Com apoio da PRF, um dos integrantes foi preso em flagrante, no último dia 23, com R$ 7 mil, fruto da revenda das joias, em um dos carros usados pela quadrilha.
A delegada continuou acompanhando outros dois veículos e percebeu que um deles seguiu para Curitiba, no Paraná, onde o bando furtou um apartamento. No último sábado, após cruzamento de dados de inteligência fornecidos pela 15ª DP, a PRF localizou um dos veículos usados nos furtos, envolvidos em três ocorrências na Zona Sul. Os policiais rodoviários federais constataram o deslocamento do automóvel na BR-116, no estado do Paraná. O carro, cheio de joias, chegou a capotar na tentativa de fuga. Os ocupantes do veículo foram autuados por furto a residência, associação criminosa, direção perigosa, resistência e desobediência.
As investigações continuam para identificar e prender outros envolvidos no grupo criminoso. Um dos presos no Paraná participou do furto de um apartamento em Copacabana.
— A gente já tem a identificação de quase todos. Já estamos fazendo a representação, e algumas prisões foram requeridas. Eles são organizados, já têm advogados atuando em cada caso — afirma a delegada.
Segundo um deles afirmou em depoimento à polícia, eles vêm para o estado do Rio porque “o mercado está assoberbado em São Paulo”.
— Eles vão mudando de cidade, mas o objetivo é o mesmo. Furtar objetos de valor e viver disso. Por isso acabou sendo um trabalho interestadual. Muitos casos têm correlação por ser o mesmo grupo criminoso. A grande dificuldade é penalizar. Como não tem grave ameaça ou violência e muitos são menores de idade, é difícil eles ficarem presos — afirma Daniela.
Prevenção nos condomínios
É possível se prevenir contra este tipo de crime. A delegada orienta que os condomínios mudem o sistema de entrada de visitantes, com a identificação da pessoa junto ao morador, que deve autorizar ou não a entrada na hora.

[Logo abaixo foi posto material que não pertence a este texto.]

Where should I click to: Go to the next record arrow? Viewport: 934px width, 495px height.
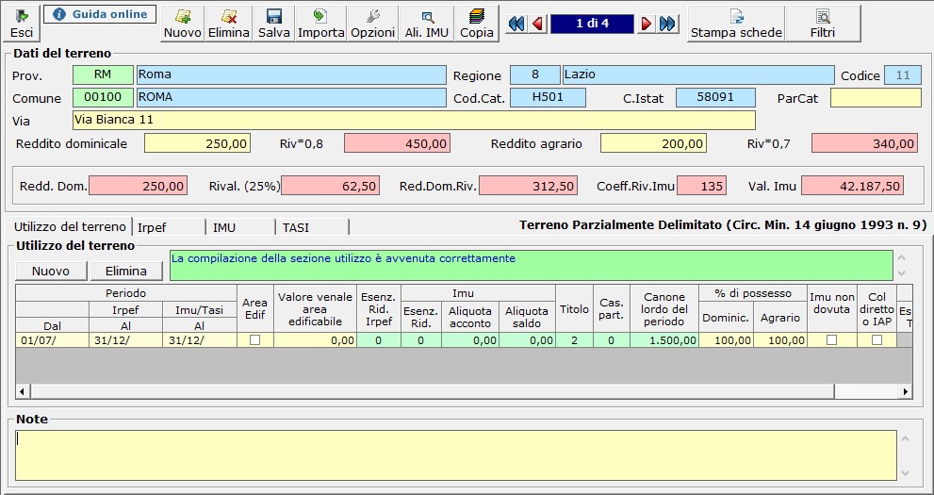(647, 24)
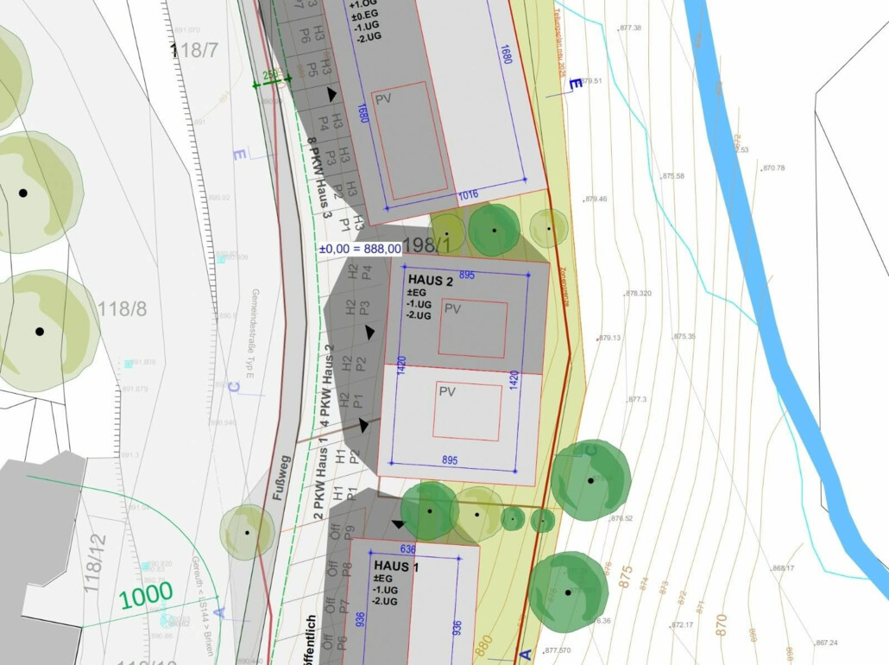Select the upper PV panel rectangle on HAUS 2
This screenshot has height=665, width=889.
[x=472, y=329]
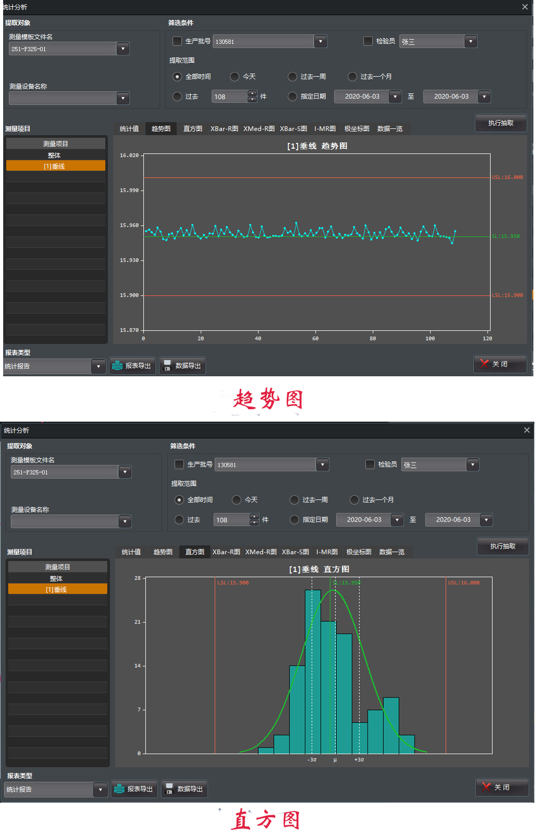The width and height of the screenshot is (537, 835).
Task: Open 数据一览 tab in the histogram window
Action: [392, 552]
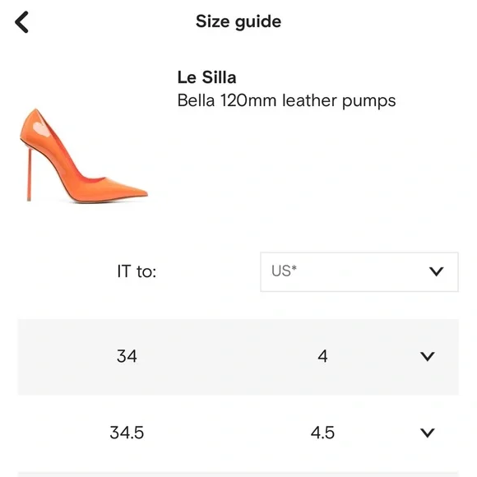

— As pessoas precisam orientar os funcionários, principalmente os porteiros e vigilantes, a só deixar um visitante entrar com autorização do proprietário, e não criar caso com o porteiro por não deixar uma sobrinha entrar. Paciência. O crime não tem cara, não é porque o cara está bem-vestido que não é criminoso — alerta a delegada.